So I understand the concern that this court decision threatens the future of some forms of archiving, digital preservation and librarianship. But the existing norms and repositories this threatens exist because people established those norms and archiving projects before now, in living memory, even in the face of threats and lectures about precedent and worries about legal gray areas.

If you want to defend and protect "the many noble aspects of the archive", you have to remember that thirty years ago, those were imagined as impossible, impractical, and (whisper it) probably illegal. In both cases, it was Kahle's vision and approach that was -- apparently -- the only way it was going to get done.

So I profoundly disagree that this is somehow a wild chase out of the safe and respectable grounds of the Archive's core mission. The Archive's core mission got to be respectable because Kahle chased the wild idea, and established its right to exist.

That may sound like I'm overstating Kahle's role, and/or overstating the initially radical, now widely-respected nature of pretty much everything the Archive has done.

But if it's not the case -- why is there only one Internet Archive? Why didn't other people, other national archives, other commercial concerns or non-profits join in this work? Why did only Kahle do it, and why was it only Kahle coming up with CDL as an idea to prevent the death of first sale, of lending a book, of the idea of a free library in a digital future? There should be more ideas, more Internet Archives, of course, for safety's sake. But absolutely nothing about Kahle's mission to create a library of and on the Internet was ever "safe".






All of this sounds nice, but also ignores the details of the lost court case. When I learned more about the actual case details it really seemed like a strange hill to die on for the IA, and it was nearly inevitable they would lose. I think there was a very sensible middle ground the IA could have chosen to avoid it all while still sticking to their core mission.

I will claim that IA is an overly-sensible org because they fought this in court. That about show a healthy respect to the law, middlemen and authors to argue in the presence of a judge. For Publishers and middlemen, this is a hollow victory. Murky water.

Say for instance, I buy a book. I make a scanned copy and lend out the original. The person who borrowed the book, makes a copy and sends it back. I do this for 1 million times. I wasn't distributing copies, no one was distributing copies.

This is what we did in Uni. The class would contribute some small amount to the purchase of an original book. Then the person who bought the original with the classes money, made a copy, passing the original along.

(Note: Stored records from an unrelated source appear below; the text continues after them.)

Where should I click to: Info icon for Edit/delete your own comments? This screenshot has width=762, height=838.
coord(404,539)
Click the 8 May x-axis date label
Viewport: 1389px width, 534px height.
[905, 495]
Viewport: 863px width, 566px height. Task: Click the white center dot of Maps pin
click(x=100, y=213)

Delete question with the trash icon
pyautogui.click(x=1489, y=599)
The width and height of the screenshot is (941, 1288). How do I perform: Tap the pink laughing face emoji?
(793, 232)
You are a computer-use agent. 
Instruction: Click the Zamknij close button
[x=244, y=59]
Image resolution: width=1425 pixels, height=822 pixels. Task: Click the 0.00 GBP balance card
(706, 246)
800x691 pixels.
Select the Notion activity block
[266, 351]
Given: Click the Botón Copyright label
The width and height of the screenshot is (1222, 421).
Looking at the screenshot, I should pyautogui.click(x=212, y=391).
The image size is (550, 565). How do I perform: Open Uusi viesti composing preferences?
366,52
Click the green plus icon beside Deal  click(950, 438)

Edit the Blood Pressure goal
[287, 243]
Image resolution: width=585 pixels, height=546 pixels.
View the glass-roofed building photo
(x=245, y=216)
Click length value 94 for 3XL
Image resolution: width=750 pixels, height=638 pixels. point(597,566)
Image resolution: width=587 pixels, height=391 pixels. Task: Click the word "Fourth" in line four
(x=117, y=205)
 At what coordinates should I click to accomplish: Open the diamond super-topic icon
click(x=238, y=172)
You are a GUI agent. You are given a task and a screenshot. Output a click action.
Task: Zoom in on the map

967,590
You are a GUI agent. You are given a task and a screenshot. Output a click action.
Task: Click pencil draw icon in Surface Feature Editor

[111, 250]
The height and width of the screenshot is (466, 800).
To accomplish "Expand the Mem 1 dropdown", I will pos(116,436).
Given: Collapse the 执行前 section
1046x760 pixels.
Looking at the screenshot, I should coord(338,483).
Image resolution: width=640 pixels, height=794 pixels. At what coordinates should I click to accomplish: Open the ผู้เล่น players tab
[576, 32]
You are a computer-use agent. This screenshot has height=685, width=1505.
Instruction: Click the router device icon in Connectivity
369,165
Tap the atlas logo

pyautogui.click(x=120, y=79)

Within the week, every student had borrowed that book. And everyone had a copy. Do you see the murky water?


For a legal activist, government, or large company, the decision about whether to go to court is different than for individuals.

For an actor like that, you want to take cases that you can win to court, to establish precedent step by step. You want to settle cases you might lose out of court to avoid establishing precedent to your disadvantage. In this way, you can slowly change the interpretation of the law.

Taking this to court is seen as a mistake because it was a predictable loss and established a harsh precedent.

Internet Archive had lent books on a 1 reader for 1 physical copy basis for a long time, and the publishers didn't want to take it to court because the judge would need to weigh the rights of a person purchasing a physical good against copyright. They might no like the decision. It suited them to leave it untested.

Internet Archive chose to lend unlimited copies and pursue the matter to its conclusion in court rather than settling out of court.

Assuming Internet Archive were well advised, knew they would lose, and still chose to create this situation and go to court, you have to wonder why.

Are they trying to create an unacceptable legal precedent so that they can get the law changed? Some other reason I am not seeing?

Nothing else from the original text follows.